Similarly, Fiserv cut its 2026 guidance after announcing a strategic reset in October 2025. Its stock fell 4.4% in pre-market trading as investors reacted to weaker-than-expected earnings forecasts.
In the DeFi space, Maple FinanceSYRUP-- (SYRUP) continues to attract investor interest. Its Assets Under Management (AUM) have reclaimed the $4 billion mark, and on-chain data indicate consistent demand. However, analysts warn that a breakdown below the $0.2497 support level could extend the decline.
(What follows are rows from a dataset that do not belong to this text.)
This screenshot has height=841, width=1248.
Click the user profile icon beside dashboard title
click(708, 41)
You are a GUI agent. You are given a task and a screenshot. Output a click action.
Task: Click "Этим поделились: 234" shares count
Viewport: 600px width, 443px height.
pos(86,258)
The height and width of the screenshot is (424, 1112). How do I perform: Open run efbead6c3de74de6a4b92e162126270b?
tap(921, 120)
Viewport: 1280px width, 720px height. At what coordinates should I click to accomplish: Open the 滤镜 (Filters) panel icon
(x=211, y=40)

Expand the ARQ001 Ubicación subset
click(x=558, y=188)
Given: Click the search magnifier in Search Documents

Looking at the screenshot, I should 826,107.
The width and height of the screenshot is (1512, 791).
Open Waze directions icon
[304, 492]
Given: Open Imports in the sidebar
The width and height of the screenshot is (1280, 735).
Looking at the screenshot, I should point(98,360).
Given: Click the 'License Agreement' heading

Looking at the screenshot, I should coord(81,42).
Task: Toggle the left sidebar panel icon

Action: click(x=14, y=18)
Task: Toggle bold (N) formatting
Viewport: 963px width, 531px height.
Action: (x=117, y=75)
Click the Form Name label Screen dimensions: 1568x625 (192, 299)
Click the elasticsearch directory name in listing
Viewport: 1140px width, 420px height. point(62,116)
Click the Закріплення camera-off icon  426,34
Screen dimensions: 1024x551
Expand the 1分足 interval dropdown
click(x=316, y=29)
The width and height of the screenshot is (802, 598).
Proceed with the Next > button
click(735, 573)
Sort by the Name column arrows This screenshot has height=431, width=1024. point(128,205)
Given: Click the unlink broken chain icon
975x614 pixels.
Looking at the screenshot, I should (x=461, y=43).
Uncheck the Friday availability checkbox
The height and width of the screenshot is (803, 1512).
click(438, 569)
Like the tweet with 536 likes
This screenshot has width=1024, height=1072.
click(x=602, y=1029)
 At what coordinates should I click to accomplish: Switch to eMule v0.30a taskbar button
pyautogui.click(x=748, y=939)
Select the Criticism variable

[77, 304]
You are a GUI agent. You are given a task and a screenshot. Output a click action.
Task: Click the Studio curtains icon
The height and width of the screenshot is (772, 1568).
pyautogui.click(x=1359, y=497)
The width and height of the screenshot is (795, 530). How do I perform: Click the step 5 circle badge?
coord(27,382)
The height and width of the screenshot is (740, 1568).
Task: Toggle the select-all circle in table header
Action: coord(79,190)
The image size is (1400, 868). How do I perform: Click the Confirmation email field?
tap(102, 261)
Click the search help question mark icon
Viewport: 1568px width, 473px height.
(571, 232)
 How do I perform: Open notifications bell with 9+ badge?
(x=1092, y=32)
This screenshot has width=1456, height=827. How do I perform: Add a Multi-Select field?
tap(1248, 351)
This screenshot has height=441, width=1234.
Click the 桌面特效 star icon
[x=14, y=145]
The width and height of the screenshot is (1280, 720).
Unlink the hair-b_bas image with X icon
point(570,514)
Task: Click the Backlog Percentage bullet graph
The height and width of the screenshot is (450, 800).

What Are Policy Implications?
The CBO calls for immediate action to reduce deficits and stabilize debt. It recommends that Congress and the President work to bring deficits down to 3% of GDP, restore solvency to key trust funds, and implement spending and revenue adjustments. These measures could be achieved through regular order or a bipartisan fiscal commission.
Posen's 4% inflation forecast highlights the need for the Federal Reserve to remain vigilant. While the CBO expects inflation to return to target by 2030, it also warns that higher debt levels could lead to a debt spiral later in the decade. This scenario would be exacerbated if interest rates remain above nominal economic growth.
Investors are also watching how the Federal Reserve responds to these trends. The CBO projects that short-term interest rates will decline but remain above 3%, while ten-year Treasury yields will rise from 4.1% in 2026 to 4.4% by 2031. These projections suggest that long-term borrowing costs will remain elevated for years to come.